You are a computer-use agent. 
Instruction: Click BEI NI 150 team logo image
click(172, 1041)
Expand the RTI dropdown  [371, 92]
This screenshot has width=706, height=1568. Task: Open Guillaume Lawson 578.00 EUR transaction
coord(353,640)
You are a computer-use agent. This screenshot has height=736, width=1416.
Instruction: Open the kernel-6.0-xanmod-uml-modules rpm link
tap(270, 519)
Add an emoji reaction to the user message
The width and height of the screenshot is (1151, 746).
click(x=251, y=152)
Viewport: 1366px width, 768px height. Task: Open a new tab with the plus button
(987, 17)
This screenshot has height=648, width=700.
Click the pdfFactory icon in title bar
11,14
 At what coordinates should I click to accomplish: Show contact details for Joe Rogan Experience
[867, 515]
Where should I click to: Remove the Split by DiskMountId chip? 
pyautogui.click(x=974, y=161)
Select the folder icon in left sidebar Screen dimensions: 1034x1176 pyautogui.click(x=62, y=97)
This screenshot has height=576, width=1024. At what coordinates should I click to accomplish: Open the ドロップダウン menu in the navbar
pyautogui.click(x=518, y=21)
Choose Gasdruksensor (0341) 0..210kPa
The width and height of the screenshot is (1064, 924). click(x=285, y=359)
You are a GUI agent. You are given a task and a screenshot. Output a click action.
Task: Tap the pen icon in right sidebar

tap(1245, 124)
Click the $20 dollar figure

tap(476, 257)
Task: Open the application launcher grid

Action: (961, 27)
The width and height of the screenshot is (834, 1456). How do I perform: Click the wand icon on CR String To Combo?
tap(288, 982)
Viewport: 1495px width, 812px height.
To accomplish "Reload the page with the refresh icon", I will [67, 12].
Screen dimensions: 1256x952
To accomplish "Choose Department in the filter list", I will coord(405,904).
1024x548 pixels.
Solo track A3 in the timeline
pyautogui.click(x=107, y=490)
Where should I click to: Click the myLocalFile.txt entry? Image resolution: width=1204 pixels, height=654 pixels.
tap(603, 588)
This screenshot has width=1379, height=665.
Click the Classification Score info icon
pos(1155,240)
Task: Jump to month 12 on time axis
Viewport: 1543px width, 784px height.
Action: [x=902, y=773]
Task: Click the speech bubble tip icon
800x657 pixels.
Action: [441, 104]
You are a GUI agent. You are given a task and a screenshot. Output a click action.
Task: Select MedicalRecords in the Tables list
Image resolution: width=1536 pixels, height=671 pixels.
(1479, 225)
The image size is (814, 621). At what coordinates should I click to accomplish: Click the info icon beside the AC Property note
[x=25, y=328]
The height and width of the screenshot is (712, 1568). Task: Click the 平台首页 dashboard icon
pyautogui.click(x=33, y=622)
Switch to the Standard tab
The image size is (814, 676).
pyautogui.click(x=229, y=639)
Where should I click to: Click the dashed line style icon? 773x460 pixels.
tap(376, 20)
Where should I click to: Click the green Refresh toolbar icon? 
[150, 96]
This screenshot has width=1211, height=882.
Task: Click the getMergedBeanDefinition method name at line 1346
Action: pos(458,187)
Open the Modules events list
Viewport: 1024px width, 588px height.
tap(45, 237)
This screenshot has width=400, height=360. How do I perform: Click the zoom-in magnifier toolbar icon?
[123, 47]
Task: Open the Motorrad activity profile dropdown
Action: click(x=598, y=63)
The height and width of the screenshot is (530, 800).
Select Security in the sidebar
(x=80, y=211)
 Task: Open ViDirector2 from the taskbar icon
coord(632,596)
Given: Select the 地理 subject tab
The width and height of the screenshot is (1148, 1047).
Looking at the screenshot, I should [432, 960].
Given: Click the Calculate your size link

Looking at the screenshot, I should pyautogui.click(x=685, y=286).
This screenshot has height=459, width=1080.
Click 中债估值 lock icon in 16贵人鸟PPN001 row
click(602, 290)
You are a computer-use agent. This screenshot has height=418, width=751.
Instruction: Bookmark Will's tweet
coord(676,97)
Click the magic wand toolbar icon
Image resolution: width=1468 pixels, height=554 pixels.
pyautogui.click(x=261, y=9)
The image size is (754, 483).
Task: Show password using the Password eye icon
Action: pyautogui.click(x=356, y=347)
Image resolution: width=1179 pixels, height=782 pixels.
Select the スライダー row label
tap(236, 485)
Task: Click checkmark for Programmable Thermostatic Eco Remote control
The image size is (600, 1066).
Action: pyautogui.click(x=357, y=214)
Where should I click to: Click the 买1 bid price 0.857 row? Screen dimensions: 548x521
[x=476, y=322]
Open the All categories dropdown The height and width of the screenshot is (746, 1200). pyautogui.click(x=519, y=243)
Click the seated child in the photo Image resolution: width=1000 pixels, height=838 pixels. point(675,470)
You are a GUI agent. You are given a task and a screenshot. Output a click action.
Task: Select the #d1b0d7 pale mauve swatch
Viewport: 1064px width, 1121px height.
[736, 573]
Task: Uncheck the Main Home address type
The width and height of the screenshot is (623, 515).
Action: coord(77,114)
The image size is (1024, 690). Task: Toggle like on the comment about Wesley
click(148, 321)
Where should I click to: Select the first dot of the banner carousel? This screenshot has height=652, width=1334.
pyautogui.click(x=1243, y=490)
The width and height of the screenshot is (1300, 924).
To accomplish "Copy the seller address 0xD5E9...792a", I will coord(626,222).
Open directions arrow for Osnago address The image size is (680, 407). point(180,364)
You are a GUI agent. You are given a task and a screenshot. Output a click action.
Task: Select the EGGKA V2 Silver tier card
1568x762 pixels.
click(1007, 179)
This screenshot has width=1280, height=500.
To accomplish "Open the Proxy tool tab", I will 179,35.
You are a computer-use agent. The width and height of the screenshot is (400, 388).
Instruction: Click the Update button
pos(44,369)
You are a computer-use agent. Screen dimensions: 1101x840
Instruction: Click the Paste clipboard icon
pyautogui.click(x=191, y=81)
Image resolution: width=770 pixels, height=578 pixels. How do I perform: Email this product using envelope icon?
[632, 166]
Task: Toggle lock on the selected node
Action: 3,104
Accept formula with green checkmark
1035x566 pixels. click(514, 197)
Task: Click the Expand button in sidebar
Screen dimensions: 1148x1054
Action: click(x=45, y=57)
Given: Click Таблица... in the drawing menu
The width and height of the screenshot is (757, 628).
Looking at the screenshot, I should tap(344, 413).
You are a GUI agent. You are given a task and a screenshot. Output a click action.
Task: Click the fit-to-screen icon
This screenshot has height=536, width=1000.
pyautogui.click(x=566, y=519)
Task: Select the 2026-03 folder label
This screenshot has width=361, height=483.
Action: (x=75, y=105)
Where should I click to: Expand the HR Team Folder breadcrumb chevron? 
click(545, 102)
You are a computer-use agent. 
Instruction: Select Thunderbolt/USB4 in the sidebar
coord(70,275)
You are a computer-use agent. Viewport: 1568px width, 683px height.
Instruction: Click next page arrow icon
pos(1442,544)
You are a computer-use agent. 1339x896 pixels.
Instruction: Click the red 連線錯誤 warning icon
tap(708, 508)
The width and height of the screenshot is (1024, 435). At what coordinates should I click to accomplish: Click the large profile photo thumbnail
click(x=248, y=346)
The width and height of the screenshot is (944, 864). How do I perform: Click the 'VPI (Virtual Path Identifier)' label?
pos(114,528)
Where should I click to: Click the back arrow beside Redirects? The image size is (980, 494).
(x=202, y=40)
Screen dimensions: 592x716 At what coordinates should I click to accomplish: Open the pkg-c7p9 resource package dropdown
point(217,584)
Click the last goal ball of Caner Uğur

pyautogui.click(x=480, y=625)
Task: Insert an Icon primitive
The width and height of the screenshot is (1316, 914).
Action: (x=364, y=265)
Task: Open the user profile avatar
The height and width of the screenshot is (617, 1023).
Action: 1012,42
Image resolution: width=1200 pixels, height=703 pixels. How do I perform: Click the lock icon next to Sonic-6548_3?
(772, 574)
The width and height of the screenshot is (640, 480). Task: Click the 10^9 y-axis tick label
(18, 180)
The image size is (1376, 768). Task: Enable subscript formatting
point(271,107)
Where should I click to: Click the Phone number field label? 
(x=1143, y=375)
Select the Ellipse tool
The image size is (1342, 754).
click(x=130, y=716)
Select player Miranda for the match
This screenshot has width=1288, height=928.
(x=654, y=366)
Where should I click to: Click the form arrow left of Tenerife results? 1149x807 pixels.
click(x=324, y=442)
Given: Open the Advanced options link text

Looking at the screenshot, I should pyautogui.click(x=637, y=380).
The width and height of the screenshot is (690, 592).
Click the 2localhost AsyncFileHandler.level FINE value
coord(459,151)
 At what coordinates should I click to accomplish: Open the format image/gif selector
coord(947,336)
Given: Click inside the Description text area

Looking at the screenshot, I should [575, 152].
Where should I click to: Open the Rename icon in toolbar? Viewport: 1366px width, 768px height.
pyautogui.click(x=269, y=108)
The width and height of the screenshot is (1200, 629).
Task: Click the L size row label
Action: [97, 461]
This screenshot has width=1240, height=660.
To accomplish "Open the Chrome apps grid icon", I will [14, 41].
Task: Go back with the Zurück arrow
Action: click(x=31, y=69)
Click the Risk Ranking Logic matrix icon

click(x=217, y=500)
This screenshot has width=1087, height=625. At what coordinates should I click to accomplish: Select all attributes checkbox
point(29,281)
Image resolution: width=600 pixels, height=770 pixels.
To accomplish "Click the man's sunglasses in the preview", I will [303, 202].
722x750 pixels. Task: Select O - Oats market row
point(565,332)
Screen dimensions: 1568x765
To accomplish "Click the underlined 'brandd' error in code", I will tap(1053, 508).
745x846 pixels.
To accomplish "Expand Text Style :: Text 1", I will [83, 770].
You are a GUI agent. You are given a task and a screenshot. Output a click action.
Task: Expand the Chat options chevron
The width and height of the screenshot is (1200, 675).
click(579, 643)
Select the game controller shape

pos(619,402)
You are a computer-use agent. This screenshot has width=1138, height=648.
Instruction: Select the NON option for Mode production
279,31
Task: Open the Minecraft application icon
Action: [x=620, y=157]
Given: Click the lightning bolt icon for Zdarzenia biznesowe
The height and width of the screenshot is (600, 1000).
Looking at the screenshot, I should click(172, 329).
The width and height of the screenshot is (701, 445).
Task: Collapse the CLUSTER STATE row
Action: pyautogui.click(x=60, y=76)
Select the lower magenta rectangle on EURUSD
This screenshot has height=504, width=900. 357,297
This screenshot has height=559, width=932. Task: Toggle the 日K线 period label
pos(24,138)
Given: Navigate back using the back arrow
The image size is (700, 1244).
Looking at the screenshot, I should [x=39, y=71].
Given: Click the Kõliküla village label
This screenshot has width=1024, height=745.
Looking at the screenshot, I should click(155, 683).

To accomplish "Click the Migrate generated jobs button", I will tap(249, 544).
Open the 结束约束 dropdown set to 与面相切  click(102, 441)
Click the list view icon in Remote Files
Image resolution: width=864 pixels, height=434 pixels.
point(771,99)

- - - - -

From the line containing "Task: Open ViDirector2 from the taskbar icon" down to the line containing "Task: Click checkmark" in the material above, reproduce every line exactly, including the two end lines.

 Task: Open ViDirector2 from the taskbar icon
coord(632,596)
Given: Select the 地理 subject tab
The width and height of the screenshot is (1148, 1047).
Looking at the screenshot, I should [432, 960].
Given: Click the Calculate your size link

Looking at the screenshot, I should pyautogui.click(x=685, y=286).
This screenshot has height=459, width=1080.
Click 中债估值 lock icon in 16贵人鸟PPN001 row
click(602, 290)
You are a computer-use agent. This screenshot has height=418, width=751.
Instruction: Bookmark Will's tweet
coord(676,97)
Click the magic wand toolbar icon
Image resolution: width=1468 pixels, height=554 pixels.
pyautogui.click(x=261, y=9)
The image size is (754, 483).
Task: Show password using the Password eye icon
Action: pyautogui.click(x=356, y=347)
Image resolution: width=1179 pixels, height=782 pixels.
Select the スライダー row label
tap(236, 485)
Task: Click checkmark for Programmable Thermostatic Eco Remote control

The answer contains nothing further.